A prova do ferro em brasa e o paradoxo Paulo Guedes

Um dos métodos de prova mais curiosos existentes durante a Idade Média era o do ferro em brasa. A pessoa acusada de um crime era obrigada a segurar o objeto incandescente por um determinado tempo. Se a ferida resultante infeccionasse o réu era considerado culpado, caso contrário ele era julgado inocente.

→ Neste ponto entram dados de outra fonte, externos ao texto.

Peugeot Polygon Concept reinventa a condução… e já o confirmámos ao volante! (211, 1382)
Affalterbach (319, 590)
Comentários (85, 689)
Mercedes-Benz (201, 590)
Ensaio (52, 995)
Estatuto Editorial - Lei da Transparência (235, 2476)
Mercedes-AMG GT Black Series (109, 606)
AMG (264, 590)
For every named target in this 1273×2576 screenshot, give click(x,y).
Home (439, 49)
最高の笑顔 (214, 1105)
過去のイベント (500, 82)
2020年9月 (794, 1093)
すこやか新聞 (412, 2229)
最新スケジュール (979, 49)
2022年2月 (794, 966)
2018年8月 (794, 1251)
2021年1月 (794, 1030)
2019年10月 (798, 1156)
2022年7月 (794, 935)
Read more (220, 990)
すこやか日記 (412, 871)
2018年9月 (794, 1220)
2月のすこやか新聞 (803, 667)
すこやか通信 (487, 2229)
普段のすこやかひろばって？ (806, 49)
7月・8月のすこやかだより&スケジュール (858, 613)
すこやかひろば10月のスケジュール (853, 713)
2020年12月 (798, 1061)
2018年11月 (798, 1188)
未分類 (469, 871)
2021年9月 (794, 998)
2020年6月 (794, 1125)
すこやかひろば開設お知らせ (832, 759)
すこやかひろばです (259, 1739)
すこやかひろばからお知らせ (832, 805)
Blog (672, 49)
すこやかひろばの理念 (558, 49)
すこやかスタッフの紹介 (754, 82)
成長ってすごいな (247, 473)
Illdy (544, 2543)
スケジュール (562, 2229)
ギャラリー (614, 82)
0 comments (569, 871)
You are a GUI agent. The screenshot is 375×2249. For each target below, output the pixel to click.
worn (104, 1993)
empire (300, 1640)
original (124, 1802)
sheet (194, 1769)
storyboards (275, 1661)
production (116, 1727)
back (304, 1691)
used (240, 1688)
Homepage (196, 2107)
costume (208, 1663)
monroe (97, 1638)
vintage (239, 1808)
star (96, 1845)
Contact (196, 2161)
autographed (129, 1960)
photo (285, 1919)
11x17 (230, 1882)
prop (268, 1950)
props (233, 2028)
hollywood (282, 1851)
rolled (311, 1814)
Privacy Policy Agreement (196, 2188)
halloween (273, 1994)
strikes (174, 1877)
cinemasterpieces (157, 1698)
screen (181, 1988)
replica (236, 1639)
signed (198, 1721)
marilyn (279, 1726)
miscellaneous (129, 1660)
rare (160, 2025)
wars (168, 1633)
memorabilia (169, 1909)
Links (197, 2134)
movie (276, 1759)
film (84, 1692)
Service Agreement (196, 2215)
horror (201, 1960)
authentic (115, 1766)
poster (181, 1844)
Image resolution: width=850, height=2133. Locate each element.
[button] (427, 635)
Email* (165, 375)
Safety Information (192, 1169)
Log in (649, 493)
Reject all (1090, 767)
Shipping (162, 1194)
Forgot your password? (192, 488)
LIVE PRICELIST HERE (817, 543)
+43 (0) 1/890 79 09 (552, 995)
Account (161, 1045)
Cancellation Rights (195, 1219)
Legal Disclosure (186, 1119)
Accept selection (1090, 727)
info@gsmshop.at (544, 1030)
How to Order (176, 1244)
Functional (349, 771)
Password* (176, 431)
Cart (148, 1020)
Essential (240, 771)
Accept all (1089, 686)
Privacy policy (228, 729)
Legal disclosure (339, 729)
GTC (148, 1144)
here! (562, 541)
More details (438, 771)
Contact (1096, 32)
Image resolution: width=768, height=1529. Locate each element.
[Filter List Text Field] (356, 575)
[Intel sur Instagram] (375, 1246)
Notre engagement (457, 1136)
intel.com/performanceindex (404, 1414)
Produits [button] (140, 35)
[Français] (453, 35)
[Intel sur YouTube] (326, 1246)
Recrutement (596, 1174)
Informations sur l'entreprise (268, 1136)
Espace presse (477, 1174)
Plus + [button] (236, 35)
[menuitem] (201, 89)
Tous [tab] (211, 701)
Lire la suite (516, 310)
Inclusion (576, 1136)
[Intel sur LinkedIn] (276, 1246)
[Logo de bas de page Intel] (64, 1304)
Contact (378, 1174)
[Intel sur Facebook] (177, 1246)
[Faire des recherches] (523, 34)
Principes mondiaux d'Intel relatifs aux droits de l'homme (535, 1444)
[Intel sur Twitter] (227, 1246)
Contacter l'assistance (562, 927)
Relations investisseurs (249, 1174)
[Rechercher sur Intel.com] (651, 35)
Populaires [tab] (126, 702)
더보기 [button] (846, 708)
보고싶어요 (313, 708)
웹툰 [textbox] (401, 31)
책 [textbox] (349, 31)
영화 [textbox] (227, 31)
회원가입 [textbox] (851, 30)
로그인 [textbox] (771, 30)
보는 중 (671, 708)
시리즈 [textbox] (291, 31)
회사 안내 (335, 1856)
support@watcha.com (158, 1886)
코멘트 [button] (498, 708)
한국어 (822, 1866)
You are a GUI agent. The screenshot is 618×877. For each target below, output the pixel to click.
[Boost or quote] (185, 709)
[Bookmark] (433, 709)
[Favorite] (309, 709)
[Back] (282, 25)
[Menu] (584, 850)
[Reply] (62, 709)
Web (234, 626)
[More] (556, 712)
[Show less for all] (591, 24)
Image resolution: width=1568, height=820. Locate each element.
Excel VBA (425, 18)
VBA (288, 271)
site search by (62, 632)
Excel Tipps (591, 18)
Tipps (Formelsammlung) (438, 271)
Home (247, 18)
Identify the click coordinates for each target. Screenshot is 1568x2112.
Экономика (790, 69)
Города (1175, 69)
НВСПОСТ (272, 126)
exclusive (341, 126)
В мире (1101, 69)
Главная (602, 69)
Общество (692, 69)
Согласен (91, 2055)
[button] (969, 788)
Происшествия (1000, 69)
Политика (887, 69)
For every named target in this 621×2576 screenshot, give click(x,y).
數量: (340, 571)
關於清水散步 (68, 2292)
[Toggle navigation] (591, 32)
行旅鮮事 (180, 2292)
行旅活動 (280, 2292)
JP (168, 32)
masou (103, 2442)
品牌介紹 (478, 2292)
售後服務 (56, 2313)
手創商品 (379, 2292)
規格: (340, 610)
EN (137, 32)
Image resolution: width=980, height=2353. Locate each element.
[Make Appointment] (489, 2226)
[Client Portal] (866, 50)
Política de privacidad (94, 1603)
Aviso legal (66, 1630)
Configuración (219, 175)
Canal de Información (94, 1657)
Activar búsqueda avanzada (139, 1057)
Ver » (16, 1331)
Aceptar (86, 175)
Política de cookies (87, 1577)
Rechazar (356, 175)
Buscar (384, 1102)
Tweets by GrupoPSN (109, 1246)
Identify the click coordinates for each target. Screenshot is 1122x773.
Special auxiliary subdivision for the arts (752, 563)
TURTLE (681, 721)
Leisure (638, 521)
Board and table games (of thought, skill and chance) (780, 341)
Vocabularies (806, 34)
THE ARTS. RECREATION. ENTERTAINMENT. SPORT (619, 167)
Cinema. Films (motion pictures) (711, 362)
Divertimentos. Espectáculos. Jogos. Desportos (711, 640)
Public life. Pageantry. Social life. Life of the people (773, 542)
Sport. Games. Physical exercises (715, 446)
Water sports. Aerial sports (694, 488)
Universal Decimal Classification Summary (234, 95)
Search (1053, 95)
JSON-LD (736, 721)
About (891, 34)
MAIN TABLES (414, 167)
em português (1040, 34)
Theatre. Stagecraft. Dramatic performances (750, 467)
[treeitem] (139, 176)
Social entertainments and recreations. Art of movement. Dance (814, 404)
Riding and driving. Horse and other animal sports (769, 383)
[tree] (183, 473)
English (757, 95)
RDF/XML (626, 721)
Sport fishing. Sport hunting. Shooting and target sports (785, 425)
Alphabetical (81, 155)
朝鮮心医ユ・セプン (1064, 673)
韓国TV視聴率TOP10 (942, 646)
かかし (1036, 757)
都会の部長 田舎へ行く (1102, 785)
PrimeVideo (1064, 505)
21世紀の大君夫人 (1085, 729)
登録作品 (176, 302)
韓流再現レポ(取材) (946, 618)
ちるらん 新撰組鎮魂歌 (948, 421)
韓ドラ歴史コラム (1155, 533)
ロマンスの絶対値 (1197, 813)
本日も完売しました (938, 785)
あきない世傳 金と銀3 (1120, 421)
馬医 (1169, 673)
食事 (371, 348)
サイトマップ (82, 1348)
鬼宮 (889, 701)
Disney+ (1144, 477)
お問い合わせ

A relação entre infecção e culpa era automática e desprezava um fato importante. A possibilidade da infecção decorrer do que ocorreria após a realização da prova. Se a pessoa fosse obrigada, em razão de sua situação social, a lidar com dejetos de animais, lavrar a terra ou lavar as mãos em água contaminada a ferida certamente infeccionaria. Mas se ela não fizesse nada e se limitasse a lavar a mão com água limpa (ou fervida) o resultado poderia ser diferente.

O resultado da prova poderia ser, portanto, condicionado pela situação social do acusado. Naquele mundo em que existia uma distância abissal entre nobres e camponeses, entre fiéis e clérigos e entre soldados e servos, as probabilidades de culpa ou inocência oriundas da prova do ferro em brasa dependiam menos da interferência divina e de uma relação entre culpa e infecção do que imaginavam os juízes.

Passemos agora a julgar Paulo Guedes. Elogiado incondicionalmente pela imprensa, ele foi nomeado superministro de Jair Bolsonaro com poderes plenipotenciários para transformar o Brasil num paraíso neoliberal com crescimento de 10% ao ano.

No primeiro ano, Guedes não fez nada para reduzir o desemprego. Ele se limitou a empossar mais e mais dinheiro nos Bancos e o crescimento econômico do Brasil foi pífio. A única coisa que realmente cresceu foi o abismo entre ricos e pobres.

No segundo, o Brasil afundou numa depressão econômica porque o Ministro dos banqueiros insistiu em fazer mais do mesmo.Num momento delicado em que a economia real deveria ser estimulada, Guedes empossou uma quantia ainda maior de dinheiro nos Bancos travando o motor da economia ao dificultar o pagamento do auxílio emergencial aprovado pelo Legislativo.

Confrontado com o resultado deprimente de sua gestão, Paulo Guedes disse que o país estava decolando (mentira) e que nossa economia poderá se recuperar rapidamente (uma mentira ainda maior). Dois fatores impedem o Brasil de sair do atoleiro em que ele foi metido pelo campeão do neoliberalismo: a pandemia e o isolamento diplomático causado pela irresponsabilidade econômica e sanitária do governo Jair Bolsonaro. Não só isso.

A pandemia causou um estado de animação suspensa do neoliberalismo. Alguns dizem que esse sistema econômico está morto. Uma coisa é certa: é impossível desprezar o papel central do Estado numa conjuntura como a que nós estamos vivendo.

Todos os países neoliberais (EUA, Alemanha, França, Inglaterra, Japão, etc…) destinaram enormes quantias de dinheiro público tanto para conter o avanço da pandemia quanto para proteger suas populações dos efeitos econômicos que ela provocou. O único país em que a proteção do mercado foi equiparada ao empossamento de dinheiro nos Bancos foi o Brasil. Isso explica a buraco sem fundo em que nosso país foi jogado.

O “paradoxo Paulo Guedes” pode ser formulado da seguinte maneira: ele não foi capaz de entregar o que prometeu, mesmo assim não admite o fracasso do neoliberalismo tupiniquim e/ou credita sua incompetência pessoal a fatores exotéricos.

Submetido metaforicamente à prova do “ferro em brasa”, Paulo Guedes mostra as mãos e afirma que é inocente porque o ferimento não infectou. Entretanto, todo mundo sabe que ele nunca revirou a terra, lidou com bosta de vaca ou lavou as mãos em água contaminada. A culpa do neoliberalismo e do seu operador brasileiro já estão bem estabelecidas. Resta agora ele sofrer as consequências.

O problema: os banqueiros não pedirão a cabeça de Bolsonaro ou do seu superministro do fracasso econômico, pois o lucro dos bancos ainda não começou a declinar. Isso inevitavelmente ocorrerá em algum momento futuro. E quando isso ocorrer, salve-se quem puder. Mas ninguém conseguirá se salvar, pois o ferro em brasa será finalmente enfiado no orifício rugoso dos rentistas brasileiros.